La erudita audiencia en el excelso Tribunal de la Nación de la Culata se suspendió de repente, cuando uno de los más justos jueces gritó que alguien le había arrebatado su reloj y su camisa, su pantalón y sus zapatos. En efecto, alguien muy hábil en el arte de la sustracción, suceso que nada tiene que ver con la resta, sino con el robo, había dejado en los puros cueros, en el nudismo público, al pobre funcionario que lo único que pudo hacer es esconder con las manos sus vergüenzas y esconderse en el baño. De allí no quiso salir ni porque sus asesores que habían perdido solo sus relojes y zapatos, le dijeron que habían conseguido mantas, carpas e impermeables para que saliera hacia su casa. Lo peor sucedió cuando los otros jueces también corrieron, desnudos, a esconderse en cualquier parte de ese recinto judicial.

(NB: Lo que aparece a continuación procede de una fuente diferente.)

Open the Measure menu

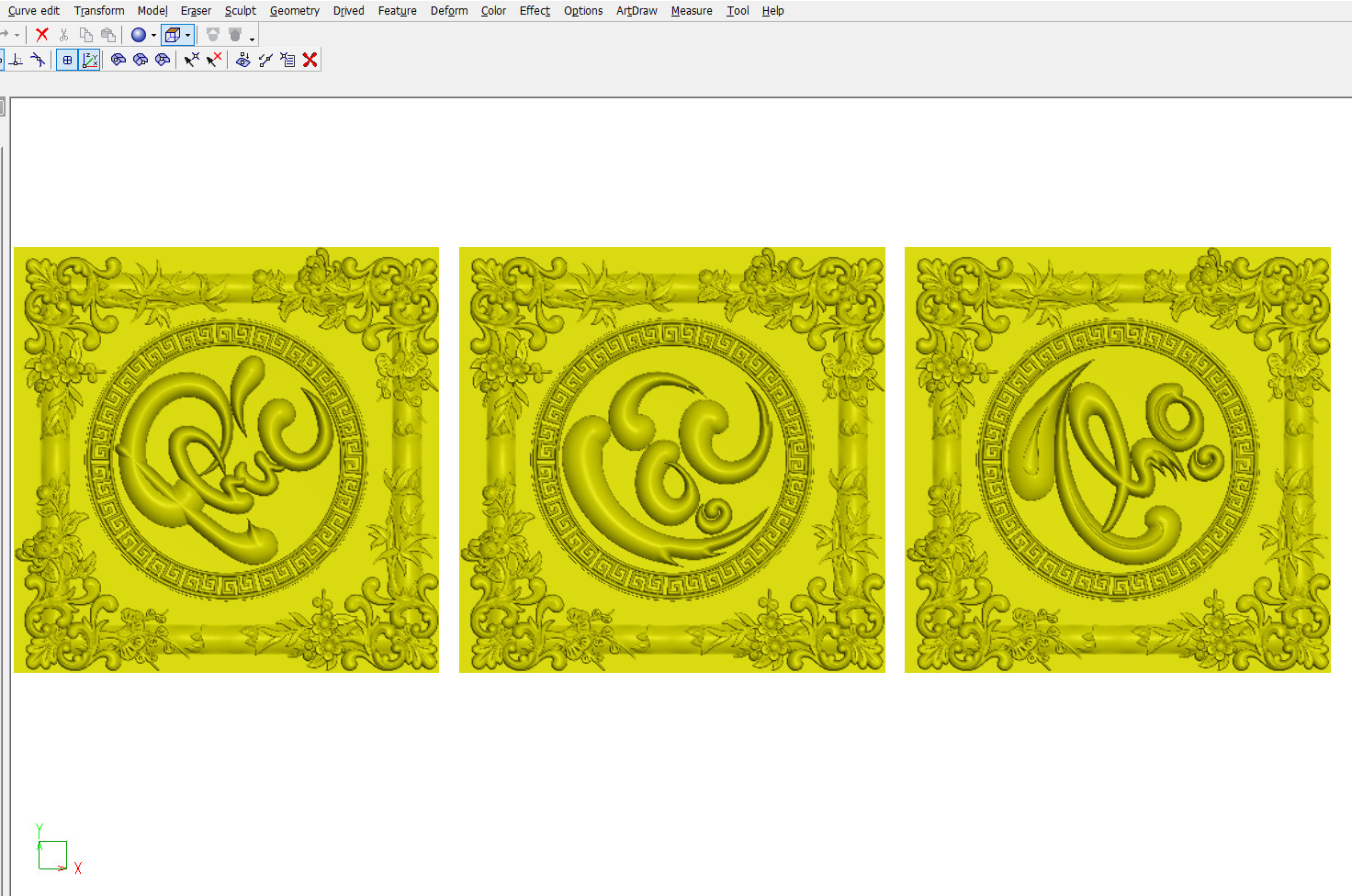(x=691, y=11)
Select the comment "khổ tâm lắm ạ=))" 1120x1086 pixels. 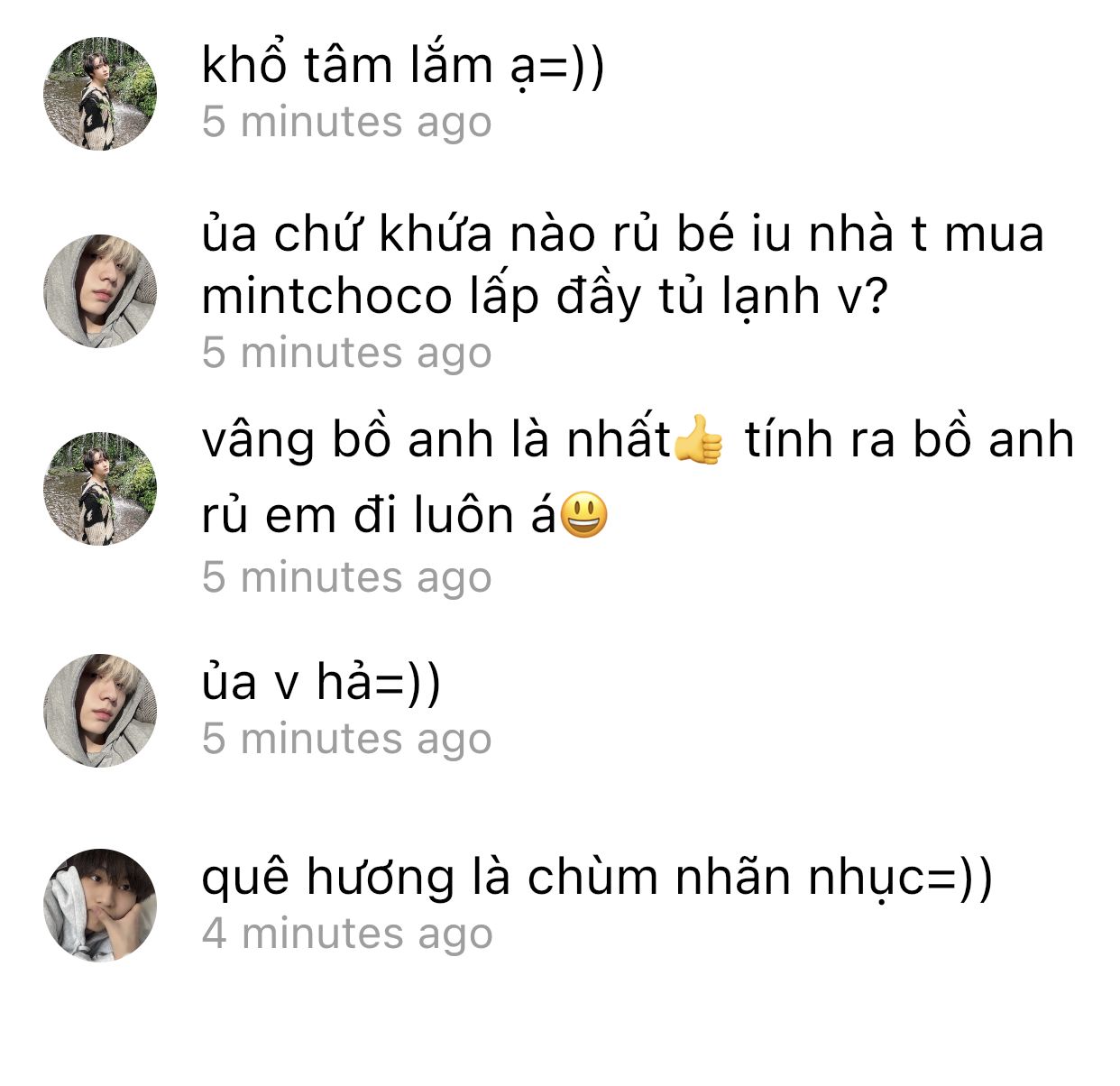pos(403,67)
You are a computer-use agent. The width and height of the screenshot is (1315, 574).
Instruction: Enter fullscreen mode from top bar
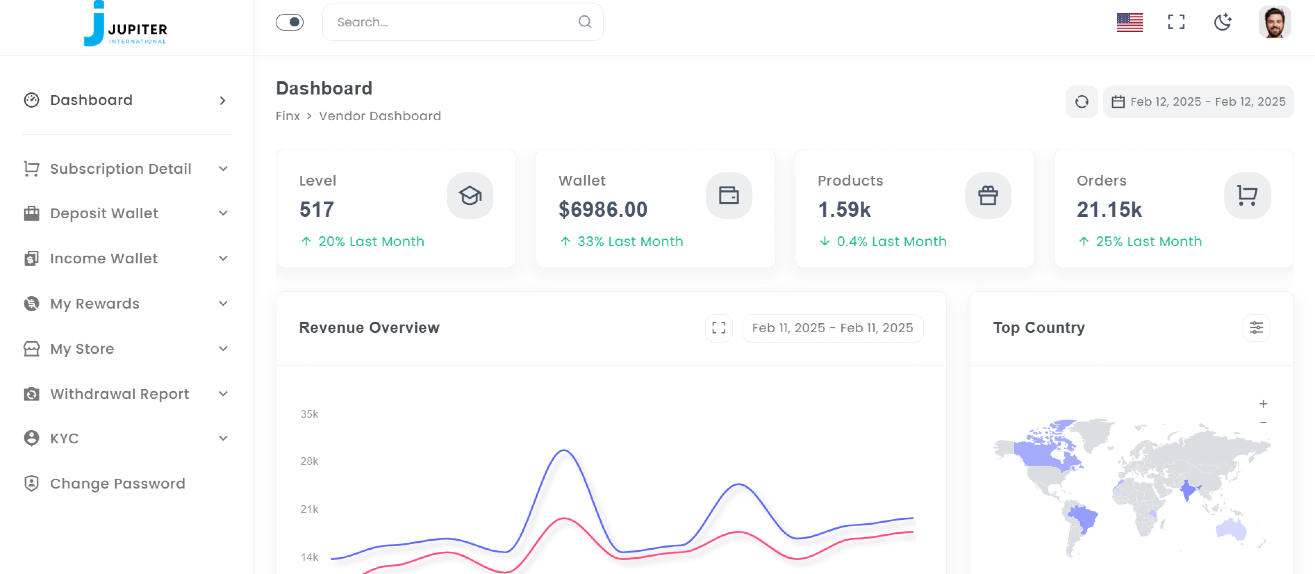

En la sala estallaron gritos, maldiciones y hasta groserías cuando los asistentes descubrieron al mismo tiempo que en la confusión de los desnudistas habían perdido sus billeteras, documentos personales, tarjetas de crédito y celulares. El caos se armó de inmediato y los uniformados tuvieron que utilizar sus cachiporras para poner el orden. Era imposible que cualquier ladrón se hubiera infiltrado para cometer sus fechorías con tanta habilidad. La única explicación era que el ladrón estaba en la misma sala. Las sospechas, como no podía ser de otra manera, se dirigieron a los mistianos que parecían uña y carne, zapato y pie, anillo y dedo, pese a sus supuestas diferencias, pues ambos deliraban por una grandeza que nunca demostraban a nadie.

En el imperio de la ley en el País de la Culata una acusación tiene que ser demostrada. Los supuestos no sirven. Por esa condición jurisprudente, ni Abimael Guzmán ni Vladimiro Montesinos pudieron sufrir el incremento de sus penas perpetua, siquiera con una hora más por tanto bandolerismo, puesto que pese a las pesquisas, investigaciones y brujos, nadie les pudo involucrar en ese escandaloso robo.